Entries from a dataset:
#####

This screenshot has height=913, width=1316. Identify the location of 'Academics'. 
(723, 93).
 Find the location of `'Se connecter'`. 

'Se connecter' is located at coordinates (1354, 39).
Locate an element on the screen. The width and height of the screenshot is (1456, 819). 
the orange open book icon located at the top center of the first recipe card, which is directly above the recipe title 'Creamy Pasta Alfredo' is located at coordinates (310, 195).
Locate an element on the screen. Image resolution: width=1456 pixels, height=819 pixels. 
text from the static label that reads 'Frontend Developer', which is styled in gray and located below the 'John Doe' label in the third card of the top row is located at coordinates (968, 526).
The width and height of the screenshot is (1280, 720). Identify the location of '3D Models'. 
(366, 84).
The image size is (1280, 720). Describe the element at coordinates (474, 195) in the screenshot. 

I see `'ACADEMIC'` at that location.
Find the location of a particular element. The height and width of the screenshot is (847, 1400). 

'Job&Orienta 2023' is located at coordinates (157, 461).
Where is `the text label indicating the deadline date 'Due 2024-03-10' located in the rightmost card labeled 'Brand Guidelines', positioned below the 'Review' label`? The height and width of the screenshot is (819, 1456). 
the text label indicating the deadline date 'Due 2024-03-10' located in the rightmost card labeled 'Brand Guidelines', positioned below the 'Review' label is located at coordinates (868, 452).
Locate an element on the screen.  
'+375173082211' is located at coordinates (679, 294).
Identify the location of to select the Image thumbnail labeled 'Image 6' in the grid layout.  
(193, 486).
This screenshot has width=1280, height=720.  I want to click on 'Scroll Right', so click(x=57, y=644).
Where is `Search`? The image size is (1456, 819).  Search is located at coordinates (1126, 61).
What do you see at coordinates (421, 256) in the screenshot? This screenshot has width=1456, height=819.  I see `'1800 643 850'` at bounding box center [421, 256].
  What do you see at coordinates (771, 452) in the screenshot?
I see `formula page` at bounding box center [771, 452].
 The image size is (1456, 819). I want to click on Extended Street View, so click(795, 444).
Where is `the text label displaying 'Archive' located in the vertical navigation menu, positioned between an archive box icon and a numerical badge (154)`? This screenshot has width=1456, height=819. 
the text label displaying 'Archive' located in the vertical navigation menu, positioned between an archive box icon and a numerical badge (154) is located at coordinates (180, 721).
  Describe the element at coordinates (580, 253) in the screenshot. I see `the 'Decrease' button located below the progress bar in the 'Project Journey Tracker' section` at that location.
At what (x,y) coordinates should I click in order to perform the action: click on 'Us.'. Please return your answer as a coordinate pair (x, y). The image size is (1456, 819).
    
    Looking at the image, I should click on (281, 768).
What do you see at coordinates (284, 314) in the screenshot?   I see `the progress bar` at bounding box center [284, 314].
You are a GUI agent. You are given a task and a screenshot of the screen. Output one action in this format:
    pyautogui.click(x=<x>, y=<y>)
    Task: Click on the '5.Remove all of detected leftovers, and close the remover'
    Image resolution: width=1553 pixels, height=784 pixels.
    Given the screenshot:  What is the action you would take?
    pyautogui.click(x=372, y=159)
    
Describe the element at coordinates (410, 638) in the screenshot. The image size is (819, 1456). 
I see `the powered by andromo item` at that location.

#####

_TASK DIRECTIONS_. Lay out every line of the listing above as a Markdown table with two columns, Row for the row number and Line for the line itself. Omit blank lines.

_RESULT BELOW_.
| Row | Line |
|---|---|
| 1 | This screenshot has height=913, width=1316. Identify the location of 'Academics'.  |
| 2 | (723, 93). |
| 3 |  Find the location of `'Se connecter'`.  |
| 4 | 'Se connecter' is located at coordinates (1354, 39). |
| 5 | Locate an element on the screen. The width and height of the screenshot is (1456, 819).  |
| 6 | the orange open book icon located at the top center of the first recipe card, which is directly above the recipe title 'Creamy Pasta Alfredo' is located at coordinates (310, 195). |
| 7 | Locate an element on the screen. Image resolution: width=1456 pixels, height=819 pixels.  |
| 8 | text from the static label that reads 'Frontend Developer', which is styled in gray and located below the 'John Doe' label in the third card of the top row is located at coordinates (968, 526). |
| 9 | The width and height of the screenshot is (1280, 720). Identify the location of '3D Models'.  |
| 10 | (366, 84). |
| 11 | The image size is (1280, 720). Describe the element at coordinates (474, 195) in the screenshot.  |
| 12 | I see `'ACADEMIC'` at that location. |
| 13 | Find the location of a particular element. The height and width of the screenshot is (847, 1400).  |
| 14 | 'Job&Orienta 2023' is located at coordinates (157, 461). |
| 15 | Where is `the text label indicating the deadline date 'Due 2024-03-10' located in the rightmost card labeled 'Brand Guidelines', positioned below the 'Review' label`? The height and width of the screenshot is (819, 1456).  |
| 16 | the text label indicating the deadline date 'Due 2024-03-10' located in the rightmost card labeled 'Brand Guidelines', positioned below the 'Review' label is located at coordinates (868, 452). |
| 17 | Locate an element on the screen.   |
| 18 | '+375173082211' is located at coordinates (679, 294). |
| 19 | Identify the location of to select the Image thumbnail labeled 'Image 6' in the grid layout.   |
| 20 | (193, 486). |
| 21 | This screenshot has width=1280, height=720.  I want to click on 'Scroll Right', so click(x=57, y=644). |
| 22 | Where is `Search`? The image size is (1456, 819).  Search is located at coordinates (1126, 61). |
| 23 | What do you see at coordinates (421, 256) in the screenshot? This screenshot has width=1456, height=819.  I see `'1800 643 850'` at bounding box center [421, 256]. |
| 24 |   What do you see at coordinates (771, 452) in the screenshot? |
| 25 | I see `formula page` at bounding box center [771, 452]. |
| 26 |  The image size is (1456, 819). I want to click on Extended Street View, so click(795, 444). |
| 27 | Where is `the text label displaying 'Archive' located in the vertical navigation menu, positioned between an archive box icon and a numerical badge (154)`? This screenshot has width=1456, height=819.  |
| 28 | the text label displaying 'Archive' located in the vertical navigation menu, positioned between an archive box icon and a numerical badge (154) is located at coordinates (180, 721). |
| 29 |   Describe the element at coordinates (580, 253) in the screenshot. I see `the 'Decrease' button located below the progress bar in the 'Project Journey Tracker' section` at that location. |
| 30 | At what (x,y) coordinates should I click in order to perform the action: click on 'Us.'. Please return your answer as a coordinate pair (x, y). The image size is (1456, 819). |
| 31 |     Looking at the image, I should click on (281, 768). |
| 32 | What do you see at coordinates (284, 314) in the screenshot?   I see `the progress bar` at bounding box center [284, 314]. |
| 33 | You are a GUI agent. You are given a task and a screenshot of the screen. Output one action in this format: |
| 34 |     pyautogui.click(x=<x>, y=<y>) |
| 35 |     Task: Click on the '5.Remove all of detected leftovers, and close the remover' |
| 36 |     Image resolution: width=1553 pixels, height=784 pixels. |
| 37 |     Given the screenshot:  What is the action you would take? |
| 38 |     pyautogui.click(x=372, y=159) |
| 39 | Describe the element at coordinates (410, 638) in the screenshot. The image size is (819, 1456).  |
| 40 | I see `the powered by andromo item` at that location. |